As part of this quality improvement work, the NHPCC, regional leadership, and hemophilia treatment centers meet regularly to identify needs and priorities, plan programs, and ensure that each center is meeting the goals and objectives set out by its federal grant.13 Such partnerships help improve and integrate care within a coordinated national framework, Dr. Shapiro said. “We all are charged with this same mission,” she added. “That doesn’t mean that every treatment center looks exactly the same, has the same number of staff, or does everything the same way, but we all have the same mission, and we know what that is. That is the work of the NHPCC, to determine and document that and help level and improve care throughout the country.”
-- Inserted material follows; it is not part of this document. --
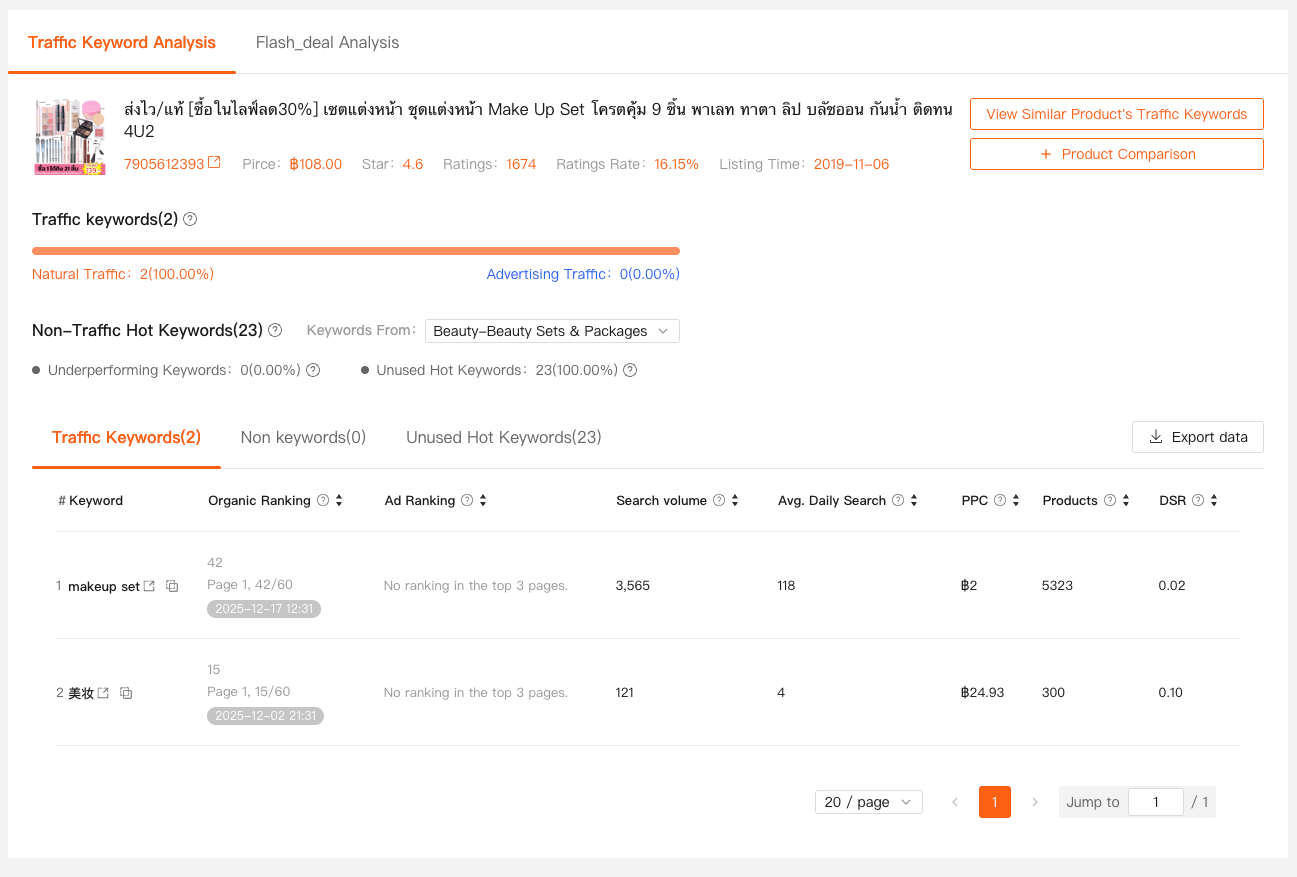Open external link icon for '美妆' keyword

tap(103, 693)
The NHPCC also engages other stakeholders, including consumer agencies and professional organizations. Recent achievements have included a first-ever national patient needs assessment, a tandem technical needs assessment of hemophilia treatment centers, an educational outreach program for genetic counselors, a webinar on transitioning care for adolescents, a national survey of the federal 340B Drug Pricing Program, and a survey of minority patients to identify and characterize problems such as language and insurance barriers, the lack of culturally appropriate educational materials on blood disorders, and difficulties getting transportation to treatment centers or educational programs.14

In part because of this advocacy work, the U.S. Department of Health and Human Services recently included hemophilia for the first time in Healthy People, its evidence-based set of decade-long objectives aimed at improving the health of all Americans. In Healthy People 2030, the specific objective for hemophilia is to reduce the proportion of patients with severe disease who experience more than four joint bleeds per year to 13.3% (the current estimate is 16.9%).15

For Healthy People to prioritize hemophilia for the first time alongside much more common conditions such as diabetes and heart disease reflects the challenges of managing bleeding disorders and the efforts by the NHPCC and other stakeholders to raise awareness about current needs. To track progress in meeting the Healthy People 2030 objective, the NHPCC will work with federal partners to analyze patient-level data gathered through the Centers for Disease Control’s Community Counts Registry for Bleeding Disorders Surveillance program, which collects data from hemophilia treatment centers across the United States and includes patients with all levels of disease severity.

“The inclusion of bleeding disorders in Healthy People 2030 is really very significant,” said Dr. Shapiro. “These are disorders that affect less than 200,000 Americans, which is the definition of a rare disease in this context. To have hemophilia considered as a national priority is very important, not only for hemophilia, but also for other rare diseases that may in the future also be considered as being as of national importance in this way.”
 

References

1. Rodriguez-Saldana J. 2019. The Patient-Centered Medical Home, Primary Care, and Diabetes. In: Rodriguez-Saldana J. (eds) The Diabetes Textbook. Springer, Cham.

2. J Comorb. 2011;1:51-59.

3. Eur J Haematol. 2018 Apr;100 Suppl 1:5-13.

4. Blood. 2003;102(7):2358-63.

5. Haemophilia. 2014 Jul;20(4):541-9.

6. Haemophilia. 2016;22(Suppl 3):31-40.

7. AAAHC. Medical Home.

8. NCQA. Patient-centered medical home (PCMH).

9. AAAHC, 2013. Medical Home On-Site Certification Handbook.

10. Centers for Disease Control and Prevention. HTC Population Profile.

11. Blood Transfus. 2014;12 Suppl 3(Suppl 3):e542-e548.

12. American Thrombosis and Hemostasis Network.

13. The Great Lakes Regional Hemophilia Network.

14. American Thrombosis and Hemostasis Network. What the NHPCC does.

15. U.S. Department of Health and Human Services. Healthy People 2030: Blood Disorders.